Voters who described themselves as politically moderate favored Clinton almost 2-to-1 over Obama, according to exit polling. Obama had a slight majority of voters who described themselves as "very liberal."

Obama won Boston with 53 percent and captured liberal communities including Cambridge (63 percent), Northampton (58 percent) and Amherst (66 percent). He also won in the wealthy western suburbs of Boston, including Weston and Concord.

Gov. Patrick's hometown of Milton voted 50 percent for Clinton compared to 45 percent for Obama.

Murray, House Speaker Salvatore DiMasi and dozens of state lawmakers also cranked up their campaign machines to help Clinton.

"We did it ourselves," the Senate president said. "We made phone calls. We held signs. I was at the commuter rail station at 7 a.m. We're used to doing this. That's what we do."

Whether or not they produce votes, endorsements can still help campaigns, said Tobe Berkovitz, interim dean of Boston University's college of communications.

"What the Kennedy endorsement did was it bought Barack Obama five days of positive media coverage," he said. "That does not translate into votes. What it does is it keeps your candidate on the front page."

Democratic activist Debra Kozikowski of Chicopee disagreed, arguing that Kennedy's endorsement helped Obama reduce Clinton's lead in Massachusetts, even while barely campaigning here.

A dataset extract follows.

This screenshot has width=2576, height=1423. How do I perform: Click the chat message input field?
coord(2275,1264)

"The Clintons have long arms in this state, over years of making friends in this state," she said, declining to say for whom she voted. "I think (Obama) did very well."

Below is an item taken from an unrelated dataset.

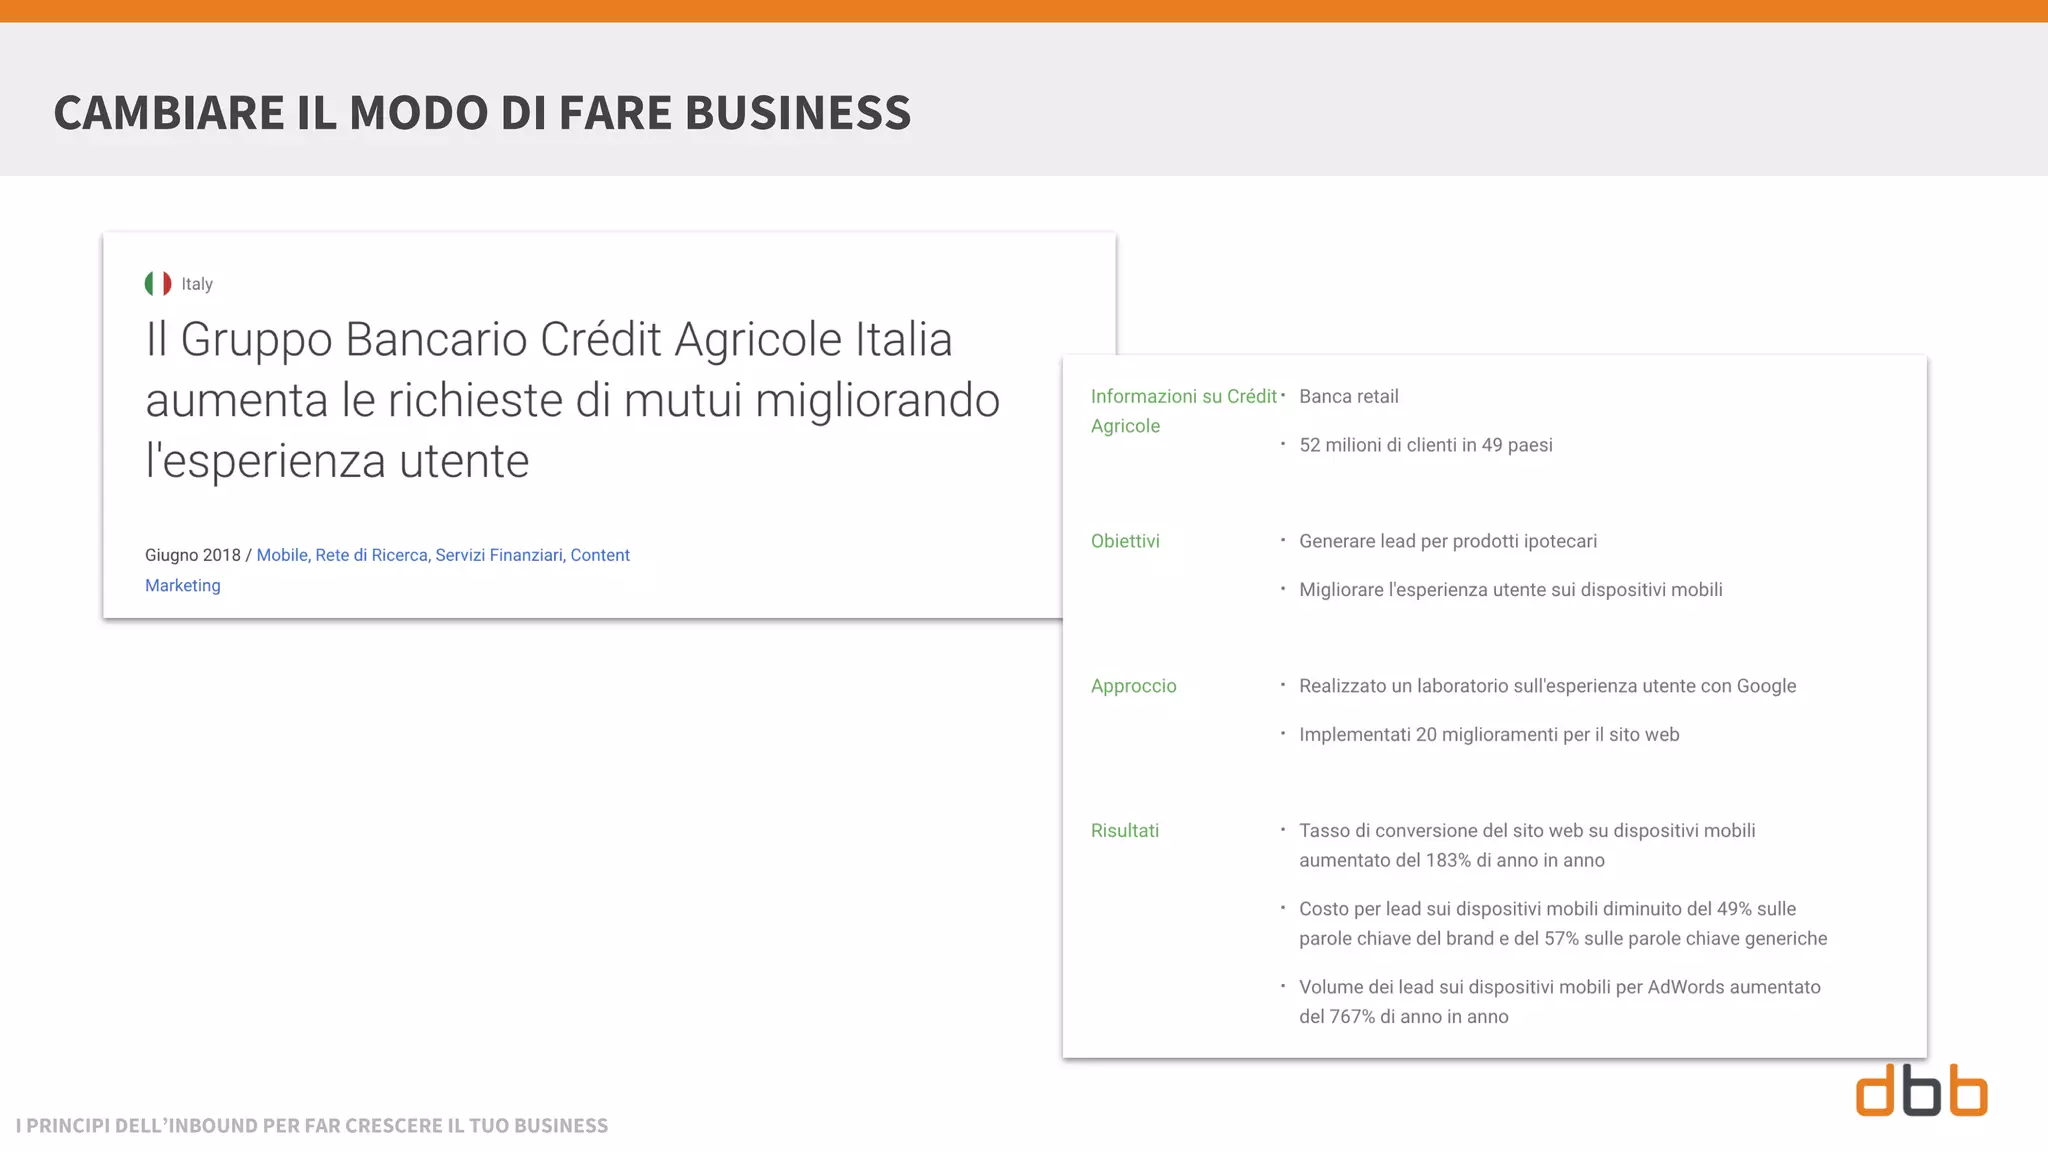Select the Approccio section heading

Obama backers put the Massachusetts results into a national context. On the busiest primary night in U.S. history, Clinton and Obama were separated by 40 delegates, with several hundred yet to be allocated. Neither candidate is even halfway to the 2,025 needed to secure the Democratic nomination.

Obama's supporters took an optimistic view on the Massachusetts loss.

"Sen. Clinton is very popular in Massachusetts," said Alan Solomont, who coordinates Obama's fundraising in New England. "We started way behind. We came from behind, but there wasn't the time to develop the organization we needed to carry the day."

Clinton fundraiser Steve Grossman, noting a recent poll showing Clinton and Obama neck and neck in Massachusetts before Tuesday, said "anybody who says they were not stunned by the margin of victory is making it up."

"Massachusetts women came out in droves to support Hillary, to some extent they felt that the powers that be were so aligned against them this was the only way to express themselves," he said.

Turnout of more than 1.75 million people set a new primary election record, surpassing 1980 when more than 1.3 million people voted on a ballot that included Sen. Kennedy and Jimmy Carter on the Democratic side, and Republicans Ronald Reagan and George Bush.